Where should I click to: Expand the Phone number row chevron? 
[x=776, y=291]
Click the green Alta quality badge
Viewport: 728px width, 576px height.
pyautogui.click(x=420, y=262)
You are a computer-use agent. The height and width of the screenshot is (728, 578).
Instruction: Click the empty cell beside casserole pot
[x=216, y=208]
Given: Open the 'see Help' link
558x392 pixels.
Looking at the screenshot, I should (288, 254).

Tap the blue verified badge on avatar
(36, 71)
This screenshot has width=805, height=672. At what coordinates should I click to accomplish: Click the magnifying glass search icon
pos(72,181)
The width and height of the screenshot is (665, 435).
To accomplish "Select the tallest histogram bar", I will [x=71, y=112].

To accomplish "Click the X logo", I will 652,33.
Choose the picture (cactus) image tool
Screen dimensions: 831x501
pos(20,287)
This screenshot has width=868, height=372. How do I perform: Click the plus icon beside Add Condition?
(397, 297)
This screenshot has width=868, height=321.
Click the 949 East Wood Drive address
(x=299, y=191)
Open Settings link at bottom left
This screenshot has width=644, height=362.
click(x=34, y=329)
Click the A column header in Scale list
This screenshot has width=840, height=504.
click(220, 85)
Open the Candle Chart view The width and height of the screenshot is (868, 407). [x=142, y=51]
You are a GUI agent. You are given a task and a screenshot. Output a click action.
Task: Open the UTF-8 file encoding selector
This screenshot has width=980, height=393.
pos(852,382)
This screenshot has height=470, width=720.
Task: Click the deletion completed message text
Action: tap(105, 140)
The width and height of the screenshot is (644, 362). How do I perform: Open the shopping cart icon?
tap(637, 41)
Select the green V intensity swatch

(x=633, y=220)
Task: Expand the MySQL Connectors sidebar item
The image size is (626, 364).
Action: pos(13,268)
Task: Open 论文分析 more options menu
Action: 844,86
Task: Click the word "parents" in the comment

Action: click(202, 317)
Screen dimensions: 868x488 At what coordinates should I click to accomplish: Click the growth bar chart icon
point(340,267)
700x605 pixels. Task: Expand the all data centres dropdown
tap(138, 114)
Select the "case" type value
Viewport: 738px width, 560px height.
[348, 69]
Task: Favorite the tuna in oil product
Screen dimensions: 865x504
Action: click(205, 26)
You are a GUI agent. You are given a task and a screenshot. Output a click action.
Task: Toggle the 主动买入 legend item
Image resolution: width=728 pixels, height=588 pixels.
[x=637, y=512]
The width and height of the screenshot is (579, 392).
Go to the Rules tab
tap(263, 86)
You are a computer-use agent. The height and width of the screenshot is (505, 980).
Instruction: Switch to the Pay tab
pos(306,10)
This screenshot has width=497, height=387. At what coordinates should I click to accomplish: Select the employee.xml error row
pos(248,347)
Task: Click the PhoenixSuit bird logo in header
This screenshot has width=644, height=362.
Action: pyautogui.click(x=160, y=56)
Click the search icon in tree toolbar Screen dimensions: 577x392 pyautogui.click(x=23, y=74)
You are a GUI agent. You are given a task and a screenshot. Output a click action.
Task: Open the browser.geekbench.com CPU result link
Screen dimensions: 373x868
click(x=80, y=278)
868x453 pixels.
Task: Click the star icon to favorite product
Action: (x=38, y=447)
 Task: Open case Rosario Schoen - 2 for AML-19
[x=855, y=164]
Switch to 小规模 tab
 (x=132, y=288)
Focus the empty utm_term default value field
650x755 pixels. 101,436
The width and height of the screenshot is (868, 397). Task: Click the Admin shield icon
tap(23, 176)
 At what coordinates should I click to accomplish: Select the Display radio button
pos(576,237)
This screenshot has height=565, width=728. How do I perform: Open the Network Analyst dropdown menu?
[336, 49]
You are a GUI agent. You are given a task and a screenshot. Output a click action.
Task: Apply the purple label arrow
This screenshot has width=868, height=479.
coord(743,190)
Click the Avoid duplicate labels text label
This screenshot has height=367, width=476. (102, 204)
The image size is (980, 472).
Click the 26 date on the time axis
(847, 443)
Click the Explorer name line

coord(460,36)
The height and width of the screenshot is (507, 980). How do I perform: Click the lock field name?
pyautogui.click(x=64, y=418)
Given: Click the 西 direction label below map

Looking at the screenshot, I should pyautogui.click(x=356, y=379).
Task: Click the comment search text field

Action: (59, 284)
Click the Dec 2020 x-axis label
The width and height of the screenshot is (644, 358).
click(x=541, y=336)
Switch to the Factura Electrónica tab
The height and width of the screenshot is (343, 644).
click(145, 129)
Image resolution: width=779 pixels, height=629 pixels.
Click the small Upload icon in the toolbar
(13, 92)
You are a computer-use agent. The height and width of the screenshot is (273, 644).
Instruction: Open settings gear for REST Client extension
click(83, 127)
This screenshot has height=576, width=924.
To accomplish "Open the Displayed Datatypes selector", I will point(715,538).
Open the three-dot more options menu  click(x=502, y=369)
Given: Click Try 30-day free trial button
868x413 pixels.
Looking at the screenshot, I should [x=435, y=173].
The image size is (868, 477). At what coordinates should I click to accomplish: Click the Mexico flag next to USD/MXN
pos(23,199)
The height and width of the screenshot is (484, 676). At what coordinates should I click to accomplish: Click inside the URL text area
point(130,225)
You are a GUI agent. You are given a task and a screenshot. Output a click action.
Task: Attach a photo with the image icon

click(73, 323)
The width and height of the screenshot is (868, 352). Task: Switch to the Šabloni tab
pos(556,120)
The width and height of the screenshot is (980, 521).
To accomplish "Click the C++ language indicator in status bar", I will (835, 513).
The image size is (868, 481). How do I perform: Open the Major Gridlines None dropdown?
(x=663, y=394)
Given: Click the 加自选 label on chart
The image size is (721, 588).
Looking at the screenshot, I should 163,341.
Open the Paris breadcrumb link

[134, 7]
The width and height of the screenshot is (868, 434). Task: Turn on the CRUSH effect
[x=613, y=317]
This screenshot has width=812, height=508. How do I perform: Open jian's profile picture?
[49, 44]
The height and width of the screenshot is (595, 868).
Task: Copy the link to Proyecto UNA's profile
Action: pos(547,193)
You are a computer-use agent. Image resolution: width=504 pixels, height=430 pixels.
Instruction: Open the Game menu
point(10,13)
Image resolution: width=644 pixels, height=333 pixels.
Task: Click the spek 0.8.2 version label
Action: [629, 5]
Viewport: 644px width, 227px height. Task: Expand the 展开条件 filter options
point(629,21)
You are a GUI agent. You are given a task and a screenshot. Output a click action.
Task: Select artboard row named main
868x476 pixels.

----------

> _Exercise directions_:
Please copy every line from the entries that includes the word "selector".

> _Response area_:
Task: Open the UTF-8 file encoding selector
To accomplish "Open the Displayed Datatypes selector", I will point(715,538).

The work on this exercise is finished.